くっと喉を鳴らして人形に丸まる布団に手を伸ばす。


「そーでもないで、俺好きなもんは全力で楽しみたい人間やし」


だから嫁より仕事で離縁した上、興味本意だけで今こんな所にいるのだ。


全ては心が動くまま。
欲しいものは欲しいし嫌なものは嫌。やらずに後悔するくらいなら好き勝手してから後悔する。

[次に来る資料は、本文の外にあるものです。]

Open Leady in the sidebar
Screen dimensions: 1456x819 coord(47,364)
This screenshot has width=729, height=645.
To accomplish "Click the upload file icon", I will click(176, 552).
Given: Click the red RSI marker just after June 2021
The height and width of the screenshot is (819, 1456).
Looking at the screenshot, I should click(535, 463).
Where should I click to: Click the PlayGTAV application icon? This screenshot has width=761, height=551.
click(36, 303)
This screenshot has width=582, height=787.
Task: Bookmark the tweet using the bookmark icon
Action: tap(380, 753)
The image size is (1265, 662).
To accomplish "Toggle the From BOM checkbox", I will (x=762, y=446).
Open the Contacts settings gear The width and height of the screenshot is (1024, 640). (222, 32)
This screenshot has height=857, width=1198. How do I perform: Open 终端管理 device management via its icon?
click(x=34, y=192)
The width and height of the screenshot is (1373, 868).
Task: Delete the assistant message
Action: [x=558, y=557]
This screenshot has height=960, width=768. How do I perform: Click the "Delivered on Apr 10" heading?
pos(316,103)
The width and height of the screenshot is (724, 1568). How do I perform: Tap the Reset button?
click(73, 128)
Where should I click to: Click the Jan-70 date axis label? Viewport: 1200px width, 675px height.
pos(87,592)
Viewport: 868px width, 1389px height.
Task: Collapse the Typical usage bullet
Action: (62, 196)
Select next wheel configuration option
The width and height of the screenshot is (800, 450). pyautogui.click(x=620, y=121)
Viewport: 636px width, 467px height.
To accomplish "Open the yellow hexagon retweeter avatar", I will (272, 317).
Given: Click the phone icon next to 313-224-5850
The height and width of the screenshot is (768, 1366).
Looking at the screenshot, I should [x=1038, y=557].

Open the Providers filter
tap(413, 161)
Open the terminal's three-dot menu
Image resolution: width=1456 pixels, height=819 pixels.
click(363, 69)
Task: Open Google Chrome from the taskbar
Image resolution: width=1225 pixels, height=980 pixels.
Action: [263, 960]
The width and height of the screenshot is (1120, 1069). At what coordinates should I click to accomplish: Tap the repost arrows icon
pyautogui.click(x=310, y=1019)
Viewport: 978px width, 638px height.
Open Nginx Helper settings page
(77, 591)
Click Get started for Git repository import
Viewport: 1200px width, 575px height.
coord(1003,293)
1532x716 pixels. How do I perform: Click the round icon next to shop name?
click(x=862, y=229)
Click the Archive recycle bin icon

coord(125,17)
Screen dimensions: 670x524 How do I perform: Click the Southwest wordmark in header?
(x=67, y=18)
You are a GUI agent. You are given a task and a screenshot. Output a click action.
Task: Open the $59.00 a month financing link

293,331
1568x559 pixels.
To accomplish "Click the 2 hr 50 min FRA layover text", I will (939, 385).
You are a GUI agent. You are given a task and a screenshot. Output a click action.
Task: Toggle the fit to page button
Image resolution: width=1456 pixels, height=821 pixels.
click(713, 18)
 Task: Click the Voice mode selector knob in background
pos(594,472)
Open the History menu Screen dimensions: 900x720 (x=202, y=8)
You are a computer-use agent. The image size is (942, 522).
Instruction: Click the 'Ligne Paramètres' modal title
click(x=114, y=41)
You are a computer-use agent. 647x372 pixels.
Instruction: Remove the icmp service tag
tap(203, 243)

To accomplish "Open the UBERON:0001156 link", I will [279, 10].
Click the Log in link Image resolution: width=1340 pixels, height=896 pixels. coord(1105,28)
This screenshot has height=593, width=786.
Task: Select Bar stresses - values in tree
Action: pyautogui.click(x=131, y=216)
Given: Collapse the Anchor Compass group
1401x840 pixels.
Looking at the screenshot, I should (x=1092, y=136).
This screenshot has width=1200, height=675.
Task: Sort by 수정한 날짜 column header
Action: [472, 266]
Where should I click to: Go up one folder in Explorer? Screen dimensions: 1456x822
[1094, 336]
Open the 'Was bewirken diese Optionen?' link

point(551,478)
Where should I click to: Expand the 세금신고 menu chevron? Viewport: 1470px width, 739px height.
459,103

周りから見た俺がどうなのかは知らないが、俺の本質は中々正直者だと思う。



「ちゅーことでそーちゃん、俺もー行かなあかんしちゅーさせ」

「なっ、何がちゅーことなんですかそれっ」


ぺろんと捲った先では赤い顔をした沖田がわたわたと狼狽える。


「ええやん、自分かてこん前またなー言うてしてったくせに。それに最後があいつとかややわ俺」

「あ、れはっ!…………や、でもあれのあとではその、何か微妙に複雑なんですが」

「細かいことは気にしたあかん。早よ忘れ」

「忘……んっ」


こういう時沖田は言い訳が長い。


それも本気で嫌がっているのではなく、ただの照れであるからこちらもつい急く。


其れ者よりも果てしなく手の掛かる素人娘であるが、全てにおいて教え甲斐があるのは中々どうして、楽しい。